━━━ TEXT SEGMENT
As sublease availability retreats, increases in direct availability will likely be driven by new deliveries, Dreyer and JLL Director of U.S. Office Research Phil Ryan said. With around 100M SF of new offices under construction as of the end of Q3, the pipeline hasn’t been this shallow since 2015 due to a major dip in construction starts as developers paused many speculative projects.

Sarah Dreyer speaking at a Bisnow event in 2015

It may be premature to say the recovery is already underway, though, as the majority of companies are still working through what their long-term models of in-person, hybrid and remote work will look like. While many will redesign their spaces, amenitize them or otherwise use them to attract talent, plenty will also give back space based on a lower in-office population.

Until the balance between recommitting to offices and moving away from them is resolved, the long-term health of the office market can’t be evaluated, Dreyer and Ryan agreed.

“We’re at the point where we’ve hit the peak for subleases, which is the most important inflection point,” Ryan said. “The sense is that we’re no longer going to be in an era of rapid givebacks. Now, we’re going to be in a phase of reconsideration and longer-term thinking. We have vaccines and limited restrictions if any, so we’re able to get workers back in the office. Now, the question is, ‘How do I use that office space?’” 

To the extent that office-using companies recommit to their physical footprint, they are likely to emphasize using more space for meetings and gatherings, recognizing that individual productivity has not suffered from remote work. Even more budget might be spent on amenities considering there has never been a more competitive market for talent across sectors. Newer construction buildings stand to benefit from those shifts, Ryan said.
━━━━━━
#### [THE PROBLEM]
Write out the passage from the office market text starting with "To the extent" and going on through "shifts, Ryan said.".
━━━ PROVIDED DATA
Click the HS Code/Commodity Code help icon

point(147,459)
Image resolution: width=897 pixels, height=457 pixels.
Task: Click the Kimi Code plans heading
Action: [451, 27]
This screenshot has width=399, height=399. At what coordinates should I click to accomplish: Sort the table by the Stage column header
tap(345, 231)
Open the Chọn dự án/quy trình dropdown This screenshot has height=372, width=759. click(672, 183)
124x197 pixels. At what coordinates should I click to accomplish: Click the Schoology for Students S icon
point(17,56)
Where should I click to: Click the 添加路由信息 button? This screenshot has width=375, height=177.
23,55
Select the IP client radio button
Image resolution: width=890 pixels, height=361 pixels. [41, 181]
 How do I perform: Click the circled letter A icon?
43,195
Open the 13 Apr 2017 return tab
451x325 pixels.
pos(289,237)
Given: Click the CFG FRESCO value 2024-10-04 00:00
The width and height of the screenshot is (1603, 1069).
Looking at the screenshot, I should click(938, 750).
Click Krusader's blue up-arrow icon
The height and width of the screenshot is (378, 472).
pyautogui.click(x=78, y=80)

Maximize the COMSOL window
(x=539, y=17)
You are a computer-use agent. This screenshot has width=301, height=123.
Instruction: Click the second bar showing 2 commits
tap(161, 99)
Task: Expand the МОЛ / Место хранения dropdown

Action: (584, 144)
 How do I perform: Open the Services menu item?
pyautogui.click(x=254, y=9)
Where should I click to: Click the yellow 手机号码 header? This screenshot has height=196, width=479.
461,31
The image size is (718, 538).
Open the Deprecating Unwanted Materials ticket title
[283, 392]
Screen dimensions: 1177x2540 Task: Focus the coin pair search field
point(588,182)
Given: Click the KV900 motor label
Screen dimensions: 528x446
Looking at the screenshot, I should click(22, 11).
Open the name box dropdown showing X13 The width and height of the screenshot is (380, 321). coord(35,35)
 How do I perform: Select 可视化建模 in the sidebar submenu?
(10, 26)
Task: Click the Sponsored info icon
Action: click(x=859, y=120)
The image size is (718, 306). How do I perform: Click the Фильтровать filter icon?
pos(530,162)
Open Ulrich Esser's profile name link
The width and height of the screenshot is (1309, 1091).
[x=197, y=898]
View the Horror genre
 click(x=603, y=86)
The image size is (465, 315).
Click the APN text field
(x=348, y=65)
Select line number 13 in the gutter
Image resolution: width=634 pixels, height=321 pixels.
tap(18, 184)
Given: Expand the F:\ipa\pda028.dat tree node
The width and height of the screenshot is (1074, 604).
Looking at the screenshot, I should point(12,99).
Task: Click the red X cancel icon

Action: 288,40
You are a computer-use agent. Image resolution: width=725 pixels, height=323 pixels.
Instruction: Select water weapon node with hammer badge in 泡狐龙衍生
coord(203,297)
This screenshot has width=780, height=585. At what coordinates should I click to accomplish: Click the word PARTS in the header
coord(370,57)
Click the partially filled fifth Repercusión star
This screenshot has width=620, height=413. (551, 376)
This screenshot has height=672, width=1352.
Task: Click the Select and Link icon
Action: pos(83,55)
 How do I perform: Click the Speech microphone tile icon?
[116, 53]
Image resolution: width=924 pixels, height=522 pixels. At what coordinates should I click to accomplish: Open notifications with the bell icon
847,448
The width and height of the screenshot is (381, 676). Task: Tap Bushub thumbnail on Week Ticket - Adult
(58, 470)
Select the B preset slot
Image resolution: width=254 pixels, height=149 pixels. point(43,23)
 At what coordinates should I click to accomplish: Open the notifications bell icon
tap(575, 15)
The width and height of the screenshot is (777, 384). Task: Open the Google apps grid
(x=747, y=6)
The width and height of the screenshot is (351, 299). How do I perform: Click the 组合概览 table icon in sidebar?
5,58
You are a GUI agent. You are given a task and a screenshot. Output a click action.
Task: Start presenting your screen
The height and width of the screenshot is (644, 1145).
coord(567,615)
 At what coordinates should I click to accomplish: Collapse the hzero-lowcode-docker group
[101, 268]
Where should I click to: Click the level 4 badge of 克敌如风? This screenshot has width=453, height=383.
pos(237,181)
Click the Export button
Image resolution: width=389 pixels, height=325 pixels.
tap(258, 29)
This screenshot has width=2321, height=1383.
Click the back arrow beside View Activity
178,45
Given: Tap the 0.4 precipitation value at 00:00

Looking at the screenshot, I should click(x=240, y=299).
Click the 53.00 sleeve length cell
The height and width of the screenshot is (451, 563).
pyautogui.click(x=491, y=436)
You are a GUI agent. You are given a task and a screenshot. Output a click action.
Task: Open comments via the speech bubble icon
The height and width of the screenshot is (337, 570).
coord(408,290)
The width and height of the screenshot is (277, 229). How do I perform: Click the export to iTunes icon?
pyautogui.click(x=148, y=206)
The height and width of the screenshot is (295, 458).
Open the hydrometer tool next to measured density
━━━━━━
#### [PROBLEM SOLUTION]
To the extent that office-using companies recommit to their physical footprint, they are likely to emphasize using more space for meetings and gatherings, recognizing that individual productivity has not suffered from remote work. Even more budget might be spent on amenities considering there has never been a more competitive market for talent across sectors. Newer construction buildings stand to benefit from those shifts, Ryan said.